Average annual runoff was used as input to the water resources model. Thus in our modelling approach, an increase in average annual runoff can benefit society through a decrease in water scarcity. On the other hand, however, this could be tempered by an increase in flood risk, which we did not consider in this study, but we have elsewhere (Arnell and Gosling 2013). Other caveats include assumptions involving the parameters used both in the pattern-scaling (Todd et al. 2011) and Mac-PDM.09 (Gosling and Arnell 2011), and the assumed rates of population change (for each SRES scenario only one population projection was used). Additionally, by using a single global hydrological model we considerably underestimated hydrological model uncertainty, which only recently has been shown to be appreciable (Hagemann et al. 2013) but we note that Haddeland et al. (2011) showed that under present-day climate forcing, Mac-PDM.09 was located towards the middle of the range in simulated runoff across 5 global hydrological models. The net effect of these caveats is that the estimates of exposure to water scarcity should not to be taken too literally as actual impacts or “hardship” but rather as an indication of the relative effects of different emissions, climate and population scenarios.

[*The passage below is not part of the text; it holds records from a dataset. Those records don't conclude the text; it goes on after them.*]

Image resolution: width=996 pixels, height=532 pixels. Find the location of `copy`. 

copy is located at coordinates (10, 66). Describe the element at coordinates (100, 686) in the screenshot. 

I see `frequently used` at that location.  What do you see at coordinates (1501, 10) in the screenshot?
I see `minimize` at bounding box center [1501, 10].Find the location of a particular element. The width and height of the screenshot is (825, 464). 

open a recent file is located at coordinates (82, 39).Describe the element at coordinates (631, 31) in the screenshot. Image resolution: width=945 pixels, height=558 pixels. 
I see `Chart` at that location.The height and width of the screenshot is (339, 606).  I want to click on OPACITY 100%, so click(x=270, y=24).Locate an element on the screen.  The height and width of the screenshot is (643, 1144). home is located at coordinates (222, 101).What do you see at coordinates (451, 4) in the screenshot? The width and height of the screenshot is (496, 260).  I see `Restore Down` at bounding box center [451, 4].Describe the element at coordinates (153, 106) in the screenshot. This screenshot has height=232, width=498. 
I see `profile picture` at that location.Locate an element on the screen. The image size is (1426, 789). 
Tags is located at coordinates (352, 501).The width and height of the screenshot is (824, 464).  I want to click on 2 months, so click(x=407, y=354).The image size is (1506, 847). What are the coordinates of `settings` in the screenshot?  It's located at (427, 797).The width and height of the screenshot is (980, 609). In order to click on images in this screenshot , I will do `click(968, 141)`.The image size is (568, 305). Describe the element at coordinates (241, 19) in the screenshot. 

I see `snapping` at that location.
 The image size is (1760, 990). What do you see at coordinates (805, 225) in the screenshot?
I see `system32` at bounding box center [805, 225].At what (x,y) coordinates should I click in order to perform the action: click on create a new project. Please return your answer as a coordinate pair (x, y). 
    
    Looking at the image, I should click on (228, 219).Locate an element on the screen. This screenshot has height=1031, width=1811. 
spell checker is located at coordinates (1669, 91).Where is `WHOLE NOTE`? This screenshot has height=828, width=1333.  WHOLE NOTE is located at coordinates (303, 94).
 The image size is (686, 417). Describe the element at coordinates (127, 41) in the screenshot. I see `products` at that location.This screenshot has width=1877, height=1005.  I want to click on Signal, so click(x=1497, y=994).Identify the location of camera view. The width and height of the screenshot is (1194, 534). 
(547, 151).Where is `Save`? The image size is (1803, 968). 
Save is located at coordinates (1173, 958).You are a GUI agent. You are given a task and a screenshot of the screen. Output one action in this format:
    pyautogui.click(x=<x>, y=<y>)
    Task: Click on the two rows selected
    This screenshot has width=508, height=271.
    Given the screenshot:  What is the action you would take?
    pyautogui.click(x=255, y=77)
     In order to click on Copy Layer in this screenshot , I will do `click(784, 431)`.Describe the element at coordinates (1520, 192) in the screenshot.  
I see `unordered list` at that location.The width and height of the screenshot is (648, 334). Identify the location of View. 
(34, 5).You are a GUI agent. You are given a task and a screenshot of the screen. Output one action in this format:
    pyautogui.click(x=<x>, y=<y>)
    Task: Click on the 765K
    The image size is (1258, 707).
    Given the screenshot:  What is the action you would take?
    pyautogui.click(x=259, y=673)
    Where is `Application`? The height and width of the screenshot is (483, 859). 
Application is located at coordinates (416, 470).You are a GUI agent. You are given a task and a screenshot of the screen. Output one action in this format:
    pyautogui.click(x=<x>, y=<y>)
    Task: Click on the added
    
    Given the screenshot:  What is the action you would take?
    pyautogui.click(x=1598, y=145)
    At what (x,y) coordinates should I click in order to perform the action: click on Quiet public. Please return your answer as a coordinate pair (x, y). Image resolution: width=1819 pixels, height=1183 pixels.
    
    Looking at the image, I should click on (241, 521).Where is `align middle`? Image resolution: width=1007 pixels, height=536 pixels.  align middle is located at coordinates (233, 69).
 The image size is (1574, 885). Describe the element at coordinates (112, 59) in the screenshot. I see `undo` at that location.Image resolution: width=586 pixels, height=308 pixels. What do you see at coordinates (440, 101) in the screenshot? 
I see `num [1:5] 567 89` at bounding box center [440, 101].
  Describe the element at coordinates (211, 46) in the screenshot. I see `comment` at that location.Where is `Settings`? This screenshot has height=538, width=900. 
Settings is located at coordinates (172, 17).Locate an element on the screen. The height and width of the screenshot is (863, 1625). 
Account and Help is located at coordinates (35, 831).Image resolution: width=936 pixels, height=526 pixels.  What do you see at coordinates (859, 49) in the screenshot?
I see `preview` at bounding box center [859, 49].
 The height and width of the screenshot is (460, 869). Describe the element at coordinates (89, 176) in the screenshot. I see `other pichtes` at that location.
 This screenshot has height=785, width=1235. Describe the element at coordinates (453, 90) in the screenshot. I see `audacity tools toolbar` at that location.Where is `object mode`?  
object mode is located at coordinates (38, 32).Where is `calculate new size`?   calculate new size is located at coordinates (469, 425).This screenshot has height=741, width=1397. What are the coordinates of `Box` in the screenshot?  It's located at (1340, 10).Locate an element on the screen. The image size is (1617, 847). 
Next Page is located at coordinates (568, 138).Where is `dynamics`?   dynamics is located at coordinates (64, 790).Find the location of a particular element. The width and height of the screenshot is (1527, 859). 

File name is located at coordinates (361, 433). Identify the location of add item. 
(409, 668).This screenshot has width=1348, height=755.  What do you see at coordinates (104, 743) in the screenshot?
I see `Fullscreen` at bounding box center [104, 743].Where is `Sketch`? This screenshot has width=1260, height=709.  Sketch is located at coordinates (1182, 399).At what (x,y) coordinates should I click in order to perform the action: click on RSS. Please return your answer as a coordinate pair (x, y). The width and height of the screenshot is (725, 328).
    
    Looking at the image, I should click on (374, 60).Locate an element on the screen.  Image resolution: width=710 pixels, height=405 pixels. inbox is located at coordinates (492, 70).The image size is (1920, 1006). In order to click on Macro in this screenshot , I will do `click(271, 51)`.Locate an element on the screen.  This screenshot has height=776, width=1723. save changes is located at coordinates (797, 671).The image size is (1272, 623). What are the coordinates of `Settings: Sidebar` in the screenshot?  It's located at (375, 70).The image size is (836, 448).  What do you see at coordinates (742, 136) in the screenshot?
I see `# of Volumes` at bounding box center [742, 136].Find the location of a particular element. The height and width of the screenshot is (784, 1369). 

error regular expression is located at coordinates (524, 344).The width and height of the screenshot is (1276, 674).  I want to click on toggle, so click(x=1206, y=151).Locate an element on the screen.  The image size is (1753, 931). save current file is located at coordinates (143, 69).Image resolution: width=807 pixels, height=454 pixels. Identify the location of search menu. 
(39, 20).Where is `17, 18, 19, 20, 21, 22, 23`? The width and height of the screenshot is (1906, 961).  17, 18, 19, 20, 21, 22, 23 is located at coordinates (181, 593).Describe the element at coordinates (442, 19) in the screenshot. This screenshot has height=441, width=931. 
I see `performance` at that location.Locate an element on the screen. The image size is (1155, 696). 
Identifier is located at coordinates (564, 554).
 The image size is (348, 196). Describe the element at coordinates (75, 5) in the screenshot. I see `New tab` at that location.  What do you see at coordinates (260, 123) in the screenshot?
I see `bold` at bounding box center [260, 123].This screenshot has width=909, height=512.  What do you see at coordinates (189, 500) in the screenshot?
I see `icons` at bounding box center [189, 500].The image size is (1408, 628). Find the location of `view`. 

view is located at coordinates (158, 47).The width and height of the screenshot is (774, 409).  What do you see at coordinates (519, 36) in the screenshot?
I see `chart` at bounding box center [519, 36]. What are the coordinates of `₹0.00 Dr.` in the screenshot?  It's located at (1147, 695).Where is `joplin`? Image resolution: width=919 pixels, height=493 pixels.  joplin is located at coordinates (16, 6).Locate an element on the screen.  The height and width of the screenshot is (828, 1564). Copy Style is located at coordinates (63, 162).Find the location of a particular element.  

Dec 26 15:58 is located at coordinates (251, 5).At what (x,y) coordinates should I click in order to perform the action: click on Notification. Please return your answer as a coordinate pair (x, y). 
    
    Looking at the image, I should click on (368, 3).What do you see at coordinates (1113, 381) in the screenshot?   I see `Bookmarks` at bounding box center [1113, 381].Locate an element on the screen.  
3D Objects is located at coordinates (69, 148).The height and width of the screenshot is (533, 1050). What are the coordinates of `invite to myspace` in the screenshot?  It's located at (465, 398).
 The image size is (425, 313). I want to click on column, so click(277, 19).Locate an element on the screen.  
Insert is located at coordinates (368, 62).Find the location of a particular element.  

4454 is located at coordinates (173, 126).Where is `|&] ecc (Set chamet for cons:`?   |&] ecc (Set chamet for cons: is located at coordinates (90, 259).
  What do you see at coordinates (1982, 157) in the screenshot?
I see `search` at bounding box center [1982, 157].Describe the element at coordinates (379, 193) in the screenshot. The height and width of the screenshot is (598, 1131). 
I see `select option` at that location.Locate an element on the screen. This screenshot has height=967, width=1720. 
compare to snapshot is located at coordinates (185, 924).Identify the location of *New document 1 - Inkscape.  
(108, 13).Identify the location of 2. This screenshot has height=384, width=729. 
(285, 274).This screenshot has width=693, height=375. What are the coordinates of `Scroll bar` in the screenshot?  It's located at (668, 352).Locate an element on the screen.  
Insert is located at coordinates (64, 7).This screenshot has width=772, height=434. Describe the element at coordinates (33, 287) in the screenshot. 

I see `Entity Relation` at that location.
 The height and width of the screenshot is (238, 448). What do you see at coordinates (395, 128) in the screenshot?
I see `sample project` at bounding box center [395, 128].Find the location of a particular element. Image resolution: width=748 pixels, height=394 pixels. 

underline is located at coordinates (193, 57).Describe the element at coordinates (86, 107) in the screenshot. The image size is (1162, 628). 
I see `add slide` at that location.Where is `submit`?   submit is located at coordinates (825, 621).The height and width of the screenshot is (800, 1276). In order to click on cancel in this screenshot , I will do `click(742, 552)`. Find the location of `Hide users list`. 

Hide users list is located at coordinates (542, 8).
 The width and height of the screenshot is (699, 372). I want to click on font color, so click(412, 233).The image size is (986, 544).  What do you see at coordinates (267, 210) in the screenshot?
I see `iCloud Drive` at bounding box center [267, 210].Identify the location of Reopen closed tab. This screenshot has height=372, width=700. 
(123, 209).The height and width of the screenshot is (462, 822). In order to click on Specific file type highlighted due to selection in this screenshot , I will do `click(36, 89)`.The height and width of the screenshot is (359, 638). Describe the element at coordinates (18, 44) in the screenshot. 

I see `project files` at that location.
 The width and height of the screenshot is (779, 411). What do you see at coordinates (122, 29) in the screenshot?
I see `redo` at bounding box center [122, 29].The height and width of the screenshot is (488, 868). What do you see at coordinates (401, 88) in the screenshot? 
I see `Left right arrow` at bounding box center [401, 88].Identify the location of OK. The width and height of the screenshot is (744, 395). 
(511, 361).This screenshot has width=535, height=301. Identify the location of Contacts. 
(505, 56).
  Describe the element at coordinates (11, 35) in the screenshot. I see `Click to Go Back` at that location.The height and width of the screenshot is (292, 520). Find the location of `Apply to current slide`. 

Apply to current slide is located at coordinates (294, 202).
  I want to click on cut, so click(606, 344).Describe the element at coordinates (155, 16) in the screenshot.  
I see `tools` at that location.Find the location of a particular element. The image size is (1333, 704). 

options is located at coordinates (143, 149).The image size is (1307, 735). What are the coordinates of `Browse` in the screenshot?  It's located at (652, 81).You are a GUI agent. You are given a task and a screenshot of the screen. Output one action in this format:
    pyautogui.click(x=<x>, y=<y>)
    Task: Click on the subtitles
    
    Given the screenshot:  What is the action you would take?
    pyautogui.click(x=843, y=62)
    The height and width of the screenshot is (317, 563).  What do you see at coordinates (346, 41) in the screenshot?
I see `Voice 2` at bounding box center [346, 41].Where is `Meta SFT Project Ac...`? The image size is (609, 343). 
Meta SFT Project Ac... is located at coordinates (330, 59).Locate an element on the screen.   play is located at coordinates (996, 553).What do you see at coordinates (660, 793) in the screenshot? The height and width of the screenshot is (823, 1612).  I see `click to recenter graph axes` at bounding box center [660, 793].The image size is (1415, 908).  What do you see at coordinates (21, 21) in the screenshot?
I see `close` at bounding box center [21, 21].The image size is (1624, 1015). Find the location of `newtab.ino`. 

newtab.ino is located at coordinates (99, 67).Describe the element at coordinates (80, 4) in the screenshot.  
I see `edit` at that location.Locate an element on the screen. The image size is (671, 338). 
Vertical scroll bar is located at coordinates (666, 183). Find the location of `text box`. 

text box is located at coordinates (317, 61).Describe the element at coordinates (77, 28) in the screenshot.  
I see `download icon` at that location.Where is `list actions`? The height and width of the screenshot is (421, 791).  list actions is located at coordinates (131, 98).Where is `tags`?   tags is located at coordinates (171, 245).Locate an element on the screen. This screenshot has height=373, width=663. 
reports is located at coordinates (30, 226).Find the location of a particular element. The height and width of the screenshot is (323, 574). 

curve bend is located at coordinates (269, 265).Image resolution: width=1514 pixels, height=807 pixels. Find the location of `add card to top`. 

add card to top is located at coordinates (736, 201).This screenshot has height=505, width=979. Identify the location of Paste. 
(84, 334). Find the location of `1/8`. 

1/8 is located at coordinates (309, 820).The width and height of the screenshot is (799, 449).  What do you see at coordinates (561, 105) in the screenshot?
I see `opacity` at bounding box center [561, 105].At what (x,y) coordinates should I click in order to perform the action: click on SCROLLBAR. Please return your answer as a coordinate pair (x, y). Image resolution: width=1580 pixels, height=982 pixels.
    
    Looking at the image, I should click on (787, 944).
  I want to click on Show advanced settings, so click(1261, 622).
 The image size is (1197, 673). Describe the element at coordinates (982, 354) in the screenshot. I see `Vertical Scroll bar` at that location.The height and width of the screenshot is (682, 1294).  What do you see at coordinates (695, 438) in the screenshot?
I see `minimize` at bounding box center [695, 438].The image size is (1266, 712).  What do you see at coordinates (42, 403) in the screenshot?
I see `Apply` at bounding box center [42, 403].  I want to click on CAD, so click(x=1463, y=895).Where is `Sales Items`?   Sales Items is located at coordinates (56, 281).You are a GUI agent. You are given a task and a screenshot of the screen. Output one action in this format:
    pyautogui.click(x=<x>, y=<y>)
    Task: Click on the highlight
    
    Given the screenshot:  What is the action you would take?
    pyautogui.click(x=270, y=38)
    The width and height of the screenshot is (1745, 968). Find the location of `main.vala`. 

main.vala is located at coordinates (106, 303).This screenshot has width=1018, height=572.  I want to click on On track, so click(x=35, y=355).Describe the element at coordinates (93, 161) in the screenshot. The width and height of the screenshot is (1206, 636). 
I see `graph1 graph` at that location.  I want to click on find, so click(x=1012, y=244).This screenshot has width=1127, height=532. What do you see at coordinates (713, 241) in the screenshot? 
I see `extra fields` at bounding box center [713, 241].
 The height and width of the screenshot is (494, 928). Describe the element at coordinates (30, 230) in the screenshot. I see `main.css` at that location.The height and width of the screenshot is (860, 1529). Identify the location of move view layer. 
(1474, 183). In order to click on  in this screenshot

We conducted this assessment at a time when a new set of global change scenarios was being released; the GCMs of CMIP5 (Taylor et al. 2011) with the Representative Concentration Pathways (RCPs; van Vuuren et al. (2011)) and the Shared Socio-economic Pathways (SSPs; Kriegler et al. (2012)). A comparison of our CMIP3 SRES A2 simulations to CMIP5 RCP8.5 SSP3 (see Online Resource 14 for methods and results) suggests that our conclusions are robust across the CMIP3 and CMIP5 models because the estimates of water scarcity are broadly consistent.